Decided June 16, 2008
- Full case name: Florida Department of Revenue v. Piccadilly Cafeterias, Inc.
- Citations: 554 U.S. 33 (more)

Holding
- The Bankruptcy Code's section authorizing an exemption from stamp taxes can only be used in relation to a Chapter 11 plan that has been confirmed.

Court membership
- Chief Justice John Roberts Associate Justices John P. Stevens · Antonin Scalia Anthony Kennedy · David Souter Clarence Thomas · Ruth Bader Ginsburg Stephen Breyer · Samuel Alito

= Florida Department of Revenue v. Piccadilly Cafeterias, Inc. =

Florida Department of Revenue v. Piccadilly Cafeterias, Inc., , was a United States Supreme Court case in which the court held that the Bankruptcy Code's section authorizing an exemption from stamp taxes can only be used in relation to a Chapter 11 plan that has been confirmed.

==Background==

After Piccadilly Cafeterias declared bankruptcy under Chapter 11, but before its plan was submitted to the Bankruptcy Court, that court authorized Piccadilly to sell its assets, approved its settlement agreement with creditors, and granted it an exemption under 11 U.S.C. §1146(a), which provides a tax-stamp exemption for any asset transfer "under a plan confirmed under section 1129." After the sale, Piccadilly filed its Chapter 11 plan, but before the plan could be confirmed, the Florida Department of Revenue (Florida) objected, arguing that the stamp taxes it had assessed on certain of the transferred assets fell outside §1146(a)'s exemption because the transfer had not been under a confirmed plan. The amount in controversy was $39,200. The court granted Piccadilly summary judgment.

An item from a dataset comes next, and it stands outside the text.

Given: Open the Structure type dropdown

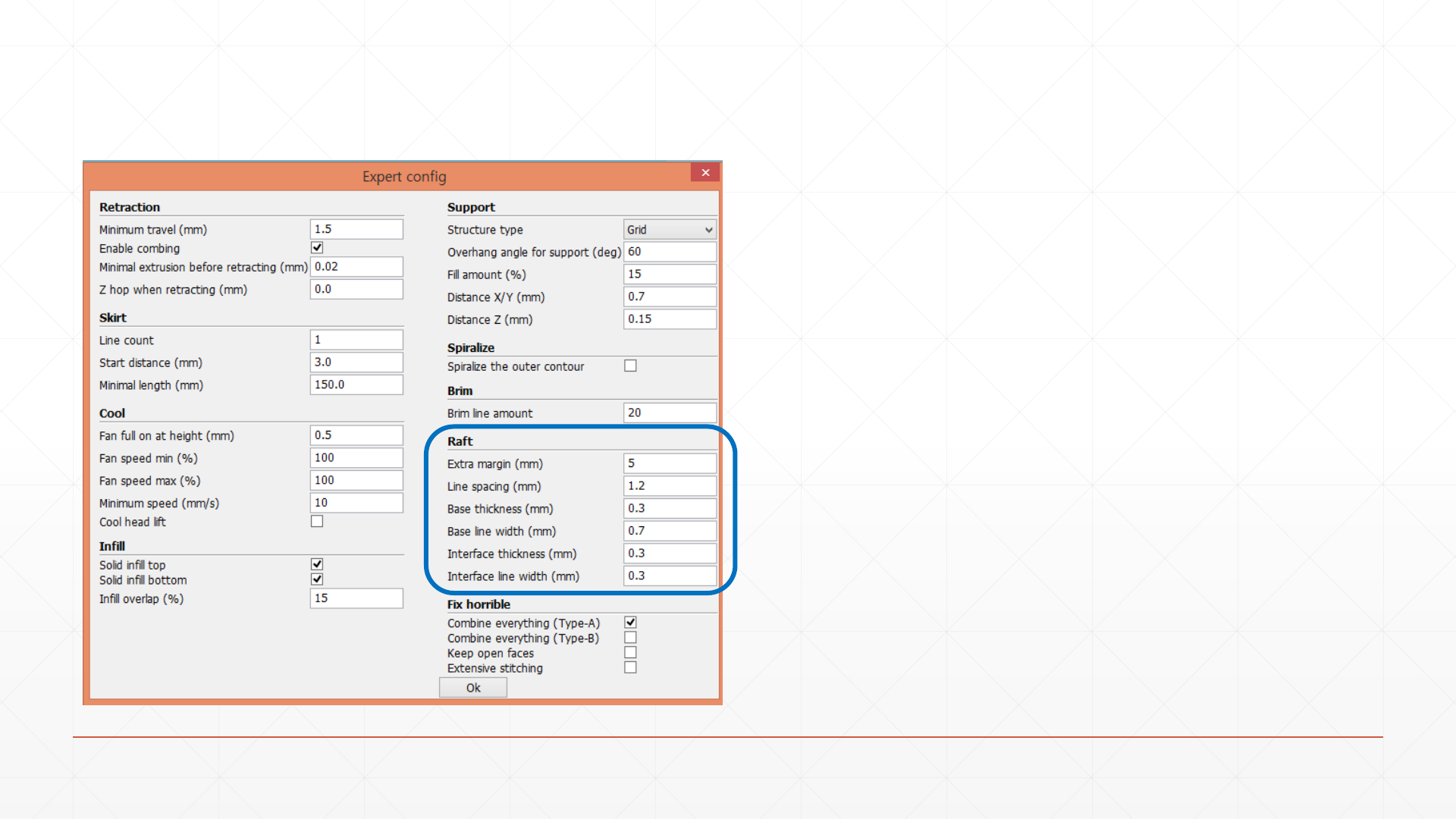Looking at the screenshot, I should pyautogui.click(x=670, y=230).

The Eleventh Circuit Court of Appeals affirmed, holding that §1146(a)'s exemption applies to preconfirmation transfers necessary to the consummation of a confirmed Chapter 11 plan, provided there is some nexus between such transfers and the plan; that §1146(a)'s text was ambiguous and should be interpreted consistent with the principle that a remedial statute should be construed liberally; and that this interpretation better accounted for the practicalities of Chapter 11 cases because a debtor may need to transfer assets to induce relevant parties to endorse a proposed plan's confirmation.

==Opinion of the court==

The Supreme Court issued an opinion on June 16, 2008.